The passage between the buildings was dark and narrow, the sun not reaching it. Cold, but that was more a pleasure for Fikumin, than a nuisance. It took him a moment to get his bearings, slowly walking further inside, the walls looming huge on either side. A rat decided to make a run for it and dashed right in front him, but he kept his clever eyes on a spot a couple of meters from his right shoulder, where the shadows moved ever so slightly, as if breathing.

His stomach growled loudly, the wait dragging.

“You will not leave,” A female voice said, speaking in the common tongue.

“Not before I see ye.”

The shadows moved, a cloak parting to reveal her lithe body, a part of her face still hidden under a hood. She pushed it back and over her head, rich cobalt hair spilling out, parting in the mid. An elegant nose, large eyes the color of warm gold, sensual mouth, and skin like ivory. Fikumin breathed in, his senses overwhelmed. A right beauty, she was. And tall, unfairly so, but also graceful, her lips forming a small smile seeing his scrutiny.

“You are of the Folk?” The Zilan asked. A real one, in the flesh, Fikumin thought and he would let out a cry of joy right and then, if his stomach didn’t protest again, angrier this time. “What did they name you?” She asked, with a glance at the piece of pork, he still held in his hands.

Fikumin, knowing her race’s culinary preferences well, wasn’t worried. She appeared rather well fed and the Zilan favored the flesh of the Sinya Nore, with a celebrated passion.

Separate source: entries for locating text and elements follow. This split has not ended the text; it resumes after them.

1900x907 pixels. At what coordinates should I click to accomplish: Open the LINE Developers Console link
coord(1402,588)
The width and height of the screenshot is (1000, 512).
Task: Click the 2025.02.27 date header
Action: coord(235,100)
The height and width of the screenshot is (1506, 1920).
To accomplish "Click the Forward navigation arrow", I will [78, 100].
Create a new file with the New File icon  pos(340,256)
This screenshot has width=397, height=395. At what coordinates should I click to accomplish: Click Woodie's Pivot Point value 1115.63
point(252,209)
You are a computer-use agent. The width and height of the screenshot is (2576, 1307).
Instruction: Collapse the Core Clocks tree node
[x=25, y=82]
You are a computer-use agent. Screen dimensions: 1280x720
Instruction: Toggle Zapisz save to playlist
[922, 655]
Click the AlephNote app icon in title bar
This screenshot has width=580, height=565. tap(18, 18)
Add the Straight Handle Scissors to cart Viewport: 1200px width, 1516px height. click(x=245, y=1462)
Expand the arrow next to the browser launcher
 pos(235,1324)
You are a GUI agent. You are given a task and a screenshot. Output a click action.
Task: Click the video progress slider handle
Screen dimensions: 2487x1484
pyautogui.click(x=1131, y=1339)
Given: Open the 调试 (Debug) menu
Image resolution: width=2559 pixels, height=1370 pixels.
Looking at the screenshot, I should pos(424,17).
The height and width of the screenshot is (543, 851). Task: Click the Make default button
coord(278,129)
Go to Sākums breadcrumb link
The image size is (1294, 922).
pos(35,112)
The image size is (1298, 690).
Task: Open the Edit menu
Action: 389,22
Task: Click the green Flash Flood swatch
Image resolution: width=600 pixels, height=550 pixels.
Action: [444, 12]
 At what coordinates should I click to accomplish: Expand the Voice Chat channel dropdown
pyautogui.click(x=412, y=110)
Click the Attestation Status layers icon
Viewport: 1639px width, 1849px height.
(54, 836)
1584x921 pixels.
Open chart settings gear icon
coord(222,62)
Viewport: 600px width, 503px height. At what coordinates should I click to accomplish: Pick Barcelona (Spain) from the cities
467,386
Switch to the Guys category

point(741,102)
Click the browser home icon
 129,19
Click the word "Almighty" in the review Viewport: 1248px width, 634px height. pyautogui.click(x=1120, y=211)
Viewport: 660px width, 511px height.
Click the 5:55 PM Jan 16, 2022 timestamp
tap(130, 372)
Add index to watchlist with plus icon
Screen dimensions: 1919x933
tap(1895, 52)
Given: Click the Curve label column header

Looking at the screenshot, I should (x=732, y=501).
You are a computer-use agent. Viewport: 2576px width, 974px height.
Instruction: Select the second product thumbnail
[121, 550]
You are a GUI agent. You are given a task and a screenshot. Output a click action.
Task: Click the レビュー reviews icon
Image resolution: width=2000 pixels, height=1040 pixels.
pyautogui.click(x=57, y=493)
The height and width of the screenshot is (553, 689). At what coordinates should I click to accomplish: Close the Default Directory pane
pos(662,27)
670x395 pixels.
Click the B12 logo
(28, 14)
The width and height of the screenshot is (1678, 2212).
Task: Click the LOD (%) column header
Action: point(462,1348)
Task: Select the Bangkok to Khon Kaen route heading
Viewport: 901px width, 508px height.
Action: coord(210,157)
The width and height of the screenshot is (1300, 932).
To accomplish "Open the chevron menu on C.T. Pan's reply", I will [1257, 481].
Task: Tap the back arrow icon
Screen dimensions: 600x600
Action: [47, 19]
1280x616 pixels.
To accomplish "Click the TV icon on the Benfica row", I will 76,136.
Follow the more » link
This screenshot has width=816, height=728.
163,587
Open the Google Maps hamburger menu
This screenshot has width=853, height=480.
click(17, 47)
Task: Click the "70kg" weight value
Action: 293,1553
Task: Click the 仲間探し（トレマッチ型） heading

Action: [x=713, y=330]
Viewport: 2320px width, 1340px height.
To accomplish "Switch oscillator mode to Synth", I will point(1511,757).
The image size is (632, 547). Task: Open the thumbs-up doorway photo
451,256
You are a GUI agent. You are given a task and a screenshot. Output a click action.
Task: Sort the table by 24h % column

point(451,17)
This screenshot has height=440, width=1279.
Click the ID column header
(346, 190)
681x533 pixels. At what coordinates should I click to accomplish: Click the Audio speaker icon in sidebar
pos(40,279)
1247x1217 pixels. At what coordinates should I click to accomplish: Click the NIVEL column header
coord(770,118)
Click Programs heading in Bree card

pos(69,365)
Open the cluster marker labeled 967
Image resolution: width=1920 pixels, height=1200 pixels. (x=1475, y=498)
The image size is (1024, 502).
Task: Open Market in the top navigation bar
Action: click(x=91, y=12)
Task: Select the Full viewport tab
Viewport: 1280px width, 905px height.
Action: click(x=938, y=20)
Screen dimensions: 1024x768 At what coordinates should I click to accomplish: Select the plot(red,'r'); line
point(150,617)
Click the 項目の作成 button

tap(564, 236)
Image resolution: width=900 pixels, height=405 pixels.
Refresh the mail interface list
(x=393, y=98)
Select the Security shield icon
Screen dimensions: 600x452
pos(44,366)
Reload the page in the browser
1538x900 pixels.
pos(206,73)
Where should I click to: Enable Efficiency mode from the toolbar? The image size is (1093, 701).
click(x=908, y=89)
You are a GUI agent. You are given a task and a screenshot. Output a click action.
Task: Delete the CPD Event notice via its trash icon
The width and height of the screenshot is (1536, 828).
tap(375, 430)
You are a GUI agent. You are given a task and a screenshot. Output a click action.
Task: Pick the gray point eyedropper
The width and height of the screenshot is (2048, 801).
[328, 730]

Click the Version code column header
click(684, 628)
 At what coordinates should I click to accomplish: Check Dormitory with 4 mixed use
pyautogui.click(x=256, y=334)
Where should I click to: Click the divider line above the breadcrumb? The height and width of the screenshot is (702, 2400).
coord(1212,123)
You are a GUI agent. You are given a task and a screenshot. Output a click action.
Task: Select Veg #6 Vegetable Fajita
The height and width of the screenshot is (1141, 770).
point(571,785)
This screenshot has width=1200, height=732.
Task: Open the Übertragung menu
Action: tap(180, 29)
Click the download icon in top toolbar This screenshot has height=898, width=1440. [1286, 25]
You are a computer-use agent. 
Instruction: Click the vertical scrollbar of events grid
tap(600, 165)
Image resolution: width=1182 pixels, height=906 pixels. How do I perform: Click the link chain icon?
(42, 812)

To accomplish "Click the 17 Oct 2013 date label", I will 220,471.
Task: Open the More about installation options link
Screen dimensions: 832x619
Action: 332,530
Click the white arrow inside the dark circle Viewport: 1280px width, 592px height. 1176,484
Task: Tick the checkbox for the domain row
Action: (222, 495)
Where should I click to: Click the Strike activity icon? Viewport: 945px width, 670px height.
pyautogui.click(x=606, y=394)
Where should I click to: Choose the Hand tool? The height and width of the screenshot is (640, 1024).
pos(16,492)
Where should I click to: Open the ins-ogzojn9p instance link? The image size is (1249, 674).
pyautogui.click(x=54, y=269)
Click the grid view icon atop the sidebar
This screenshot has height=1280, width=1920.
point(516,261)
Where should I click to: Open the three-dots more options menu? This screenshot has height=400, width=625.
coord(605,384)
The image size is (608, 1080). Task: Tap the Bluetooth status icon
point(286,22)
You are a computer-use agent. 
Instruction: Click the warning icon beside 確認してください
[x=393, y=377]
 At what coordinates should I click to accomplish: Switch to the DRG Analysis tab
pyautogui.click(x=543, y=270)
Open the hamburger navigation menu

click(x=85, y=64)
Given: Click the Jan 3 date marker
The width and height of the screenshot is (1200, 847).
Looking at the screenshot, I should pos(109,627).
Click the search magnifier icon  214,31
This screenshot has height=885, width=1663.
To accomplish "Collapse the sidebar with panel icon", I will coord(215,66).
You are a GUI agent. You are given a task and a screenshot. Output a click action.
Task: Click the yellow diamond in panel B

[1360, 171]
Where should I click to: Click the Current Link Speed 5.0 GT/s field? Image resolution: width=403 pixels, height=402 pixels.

“Fikumin Flintfoot,” He replied and watched a striking blue eyebrow rise, a gloved hand sprouting out her cloak towards him, extended fingers long as the legends described.

“I’m Lithoniela, of Baltoris. It is pleasant, making your acquaintance master Fikumin,” She sang to him, the spell washing over his tired muscles soothing and her eyes changing to a warmer yellow showing him her favor.

“The first gem of Dawn. How fitting,” A mesmerized Fikumin, translated from the old dialect and this time the Zilan chuckled long and throaty, her brilliant white teeth sharp and pointy, bright pink tongue dancing underneath.

Found me first one, Bodmulir.

He followed her suit, tears in his eyes, their joy palpable and contagious. Two long forgotten and thought extinct races, sharing the once common spell of Bliss unseen in an alley, behind Castalor’s Vice Admiralty Court’s main building.